= What needs to be done =
Your answer must be an exact copy of the lines from the one containing "Where should I click to: Open" through the last line of the records below, with no pictures; please include nothing else.

Data excerpts
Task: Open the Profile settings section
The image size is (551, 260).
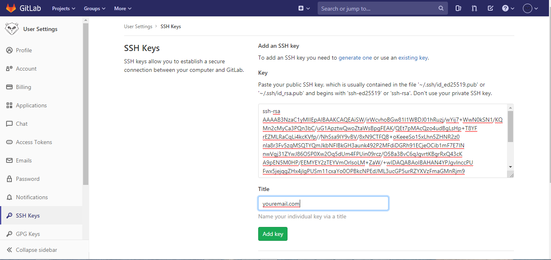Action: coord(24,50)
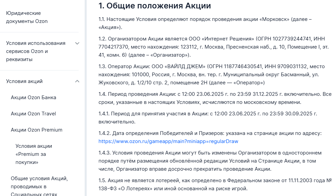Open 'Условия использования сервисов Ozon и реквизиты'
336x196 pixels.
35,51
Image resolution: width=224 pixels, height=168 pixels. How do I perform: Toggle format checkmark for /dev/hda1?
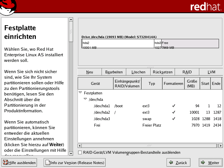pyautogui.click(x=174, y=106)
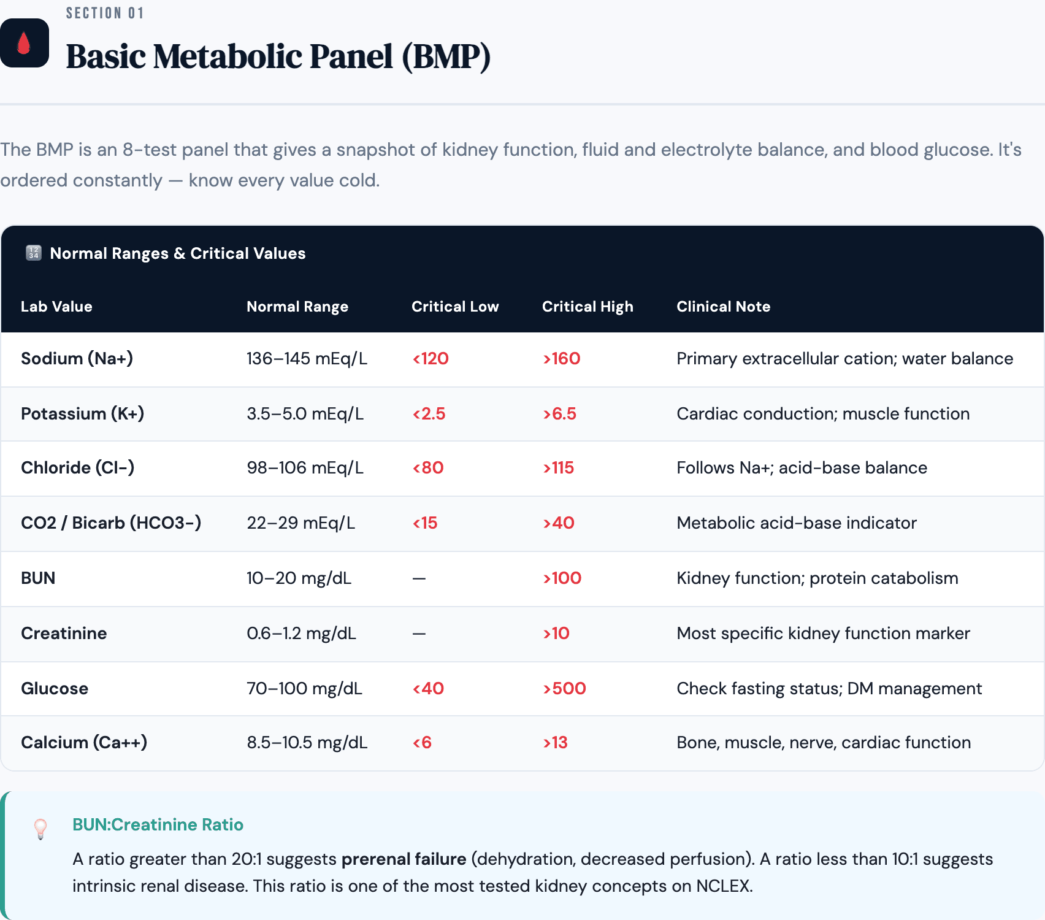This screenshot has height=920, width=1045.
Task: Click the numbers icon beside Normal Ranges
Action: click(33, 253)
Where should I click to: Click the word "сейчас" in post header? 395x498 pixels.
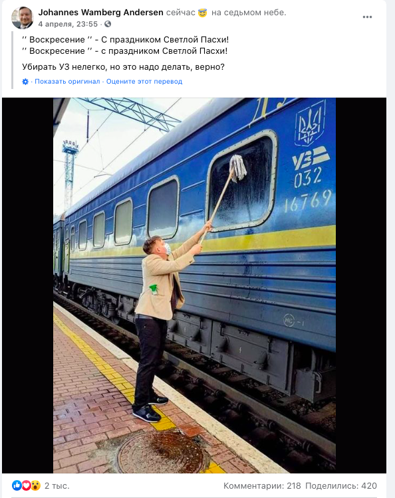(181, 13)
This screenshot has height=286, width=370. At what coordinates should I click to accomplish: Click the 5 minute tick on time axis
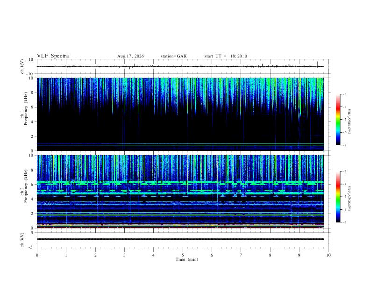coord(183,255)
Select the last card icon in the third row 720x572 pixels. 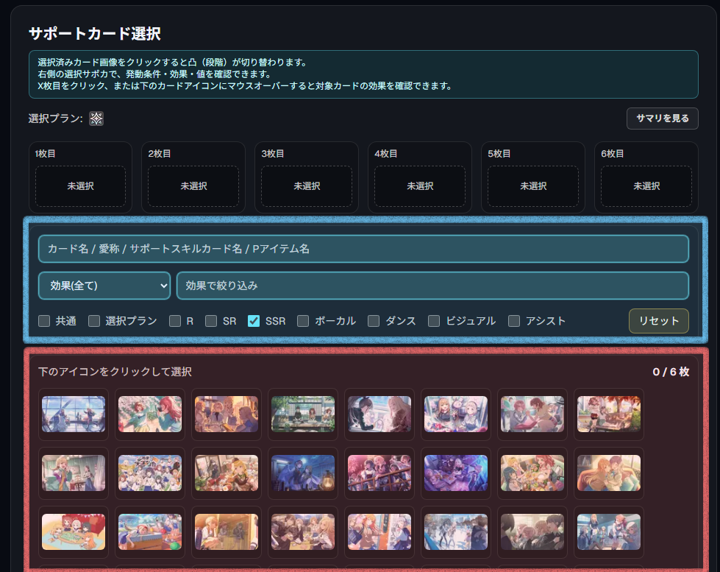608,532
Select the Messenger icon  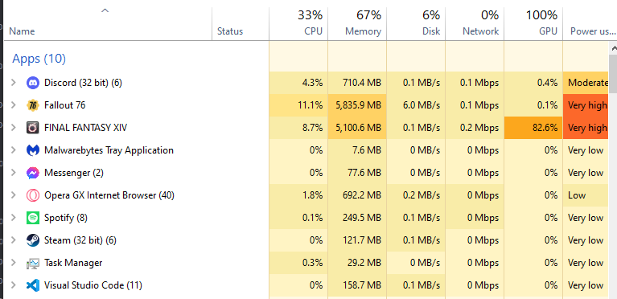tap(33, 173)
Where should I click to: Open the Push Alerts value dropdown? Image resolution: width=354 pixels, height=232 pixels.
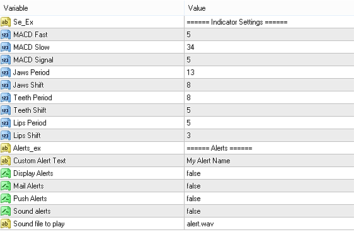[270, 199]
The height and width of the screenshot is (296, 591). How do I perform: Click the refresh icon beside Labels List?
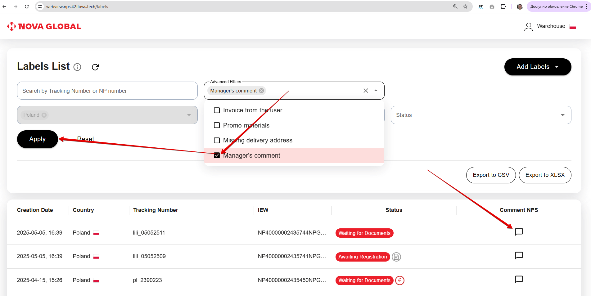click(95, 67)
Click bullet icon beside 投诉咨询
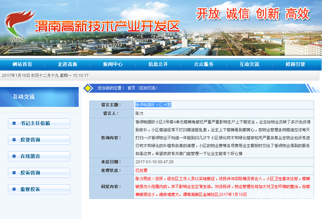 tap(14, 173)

= Solution to this task =
Where should I click to: Open the Push Alerts value dropdown? Image resolution: width=354 pixels, height=232 pixels.
[270, 199]
The height and width of the screenshot is (296, 591). How do I perform: Click the refresh icon beside Labels List?
click(95, 67)
Click bullet icon beside 投诉咨询
 tap(14, 173)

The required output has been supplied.